I watched the USA-Belgium match from a very small booth in a very small pub in Venice, Italy and there were outer space black Guinness flags draped all on the walls because if you’re decorating on a budget then you use free stuff and that free stuff should look like death coming.
And I was there and dying with that Wondo miss and being brought back to life with every Howard save. The table was the color of cartoon seaweed and I would pound on it and bring my hands to my head and when kids would come to the window of the pub to buy gelato — I should say, this pub sold gelato — they would look inside at these tortured Americans and, I’d imagine, wonder why they thought they had a chance against the big, bad Belgians.

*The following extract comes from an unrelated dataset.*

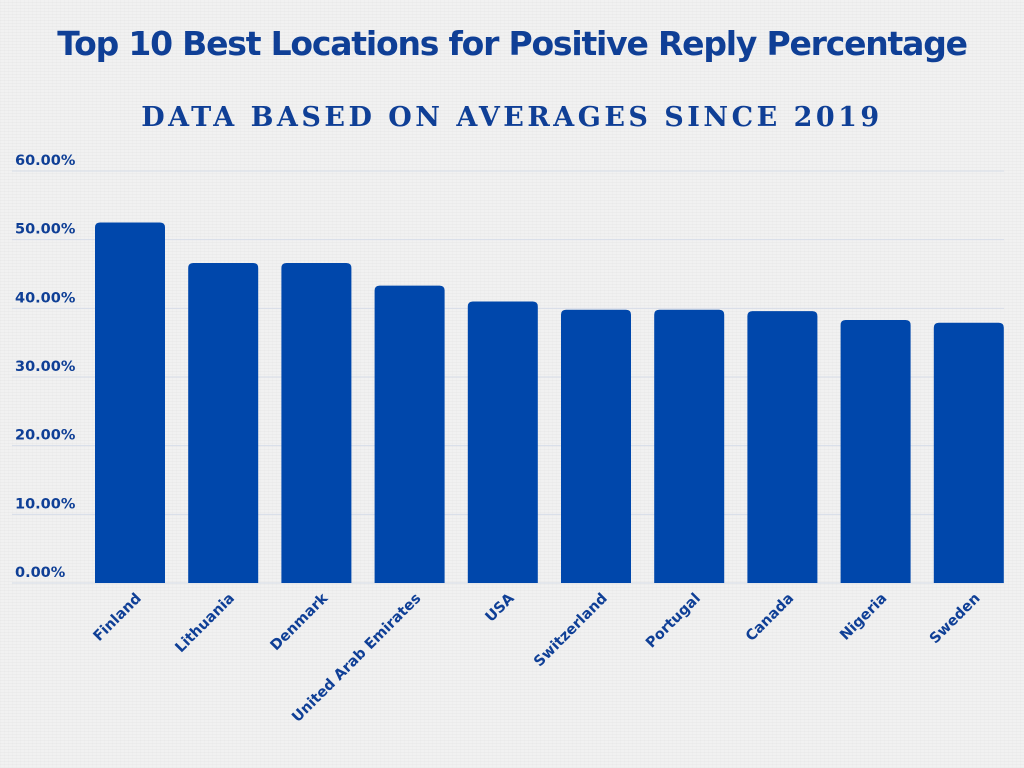  Describe the element at coordinates (968, 452) in the screenshot. I see `bar-sweden` at that location.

There was a bar across the street showing the game, too, and it was filled with other tortured Americans and when the good things and bad things would happen we would make the same noises as them. And when the extra time hit they began to chant “I believe that we will win” and some in our bar joined in and I would pound my hand on the small table again and strain my eyes, squinting up and towards the tiny television to the right of a picture of the Pope and try to see if that was a “2” or a “3” after the “9” on the clock. I am not Catholic, but I did let my eyes wander to him and say in my head “Come on, talk to Him.” See if He can do something about this. Then I prayed some.
And in the end, when Prince Harry and Lukaku (or, That Guy Who Grabbed The Camera After He Killed A Million American Hearts And Then Spoke To His Mama) had put shots in the net, us only mustering one, I felt a great deal of sadness. I felt that way because I’d become a genuine fan of those dudes in the all white kits who played so hard. Like they knew their efforts would directly affect some kid in Somewhere, America getting a soccer ball for his birthday this year instead of a Transformer or a DVD of Frozen or, and I’m just assuming interest from the kids on this one, a stuffed Bill Murray as Don from Broken Flowers doll.
I sat there in my seat as the people in the pub emptied into the off-gold side streets and the bartender began to put chairs on the tops of tables and he was whistling because the game did not matter to him at all. When I got up he said “Grazzi” very loudly and I waved back to him but he was looking at the muted television, three Italian football analysts smiling and sitting on white neon stools with the beach behind them and the wind in purchased palms along some resort shore at their linen suited backs.
And as my girlfriend and I headed out it was nighttime and that made sense because I don’t know how you deal with sunshine after a loss like that. I was happy to be seven hours in front of the American sadness that swept all around the fruited plains, up and over the majestic purple mountains and through those amber-tinted waves of grain. Because nights are when you stew and ache. You can’t properly mourn when the sun is bright and alive. You need the privacy that darkness provides. Same reason nobody wants to dance at a wedding reception in a well lit room. Give people anonymity to be their bare self. Let me be sad with the lights off. If I want someone to see, I’ll tweet about it.
And we walked along with the ocean on our right and the air was cool and we talked about how close we were to winning and how great Tim Howard and his beard were. And when I got back to my hotel I got on my phone and looked at Instagram and saw that Russell Westbrook is going to have a line of sunglasses. Then I felt all better again.
I’ve no idea what the Thunder will do to handle their starting shooting guard issues. Maybe nothing but sit back and watch Roberson’s wing span grow, or bask in the glow of Jeremy Lamb’s jumper setting fire to the the net with regularity once more. The targets that you hear about, the C.J. Miles and Mike Millers of the world, have either signed elsewhere, or are claiming their hearts are in Memphis.
And this Pau Gasol stuff is certainly fun to think about, but that doesn’t much answer our shooting guard issues. We just signed Sebastian Telfair, which would mean a lot if it was 2006 and you’d just seen Through The Fire, but Bassy’s been in China for a bit now and his Coney days of winning New York City titles are way behind him.
I go back to that Pau sentence from earlier. The one about fun. Because this time of year is really really fun. Let’s enjoy the possibilities.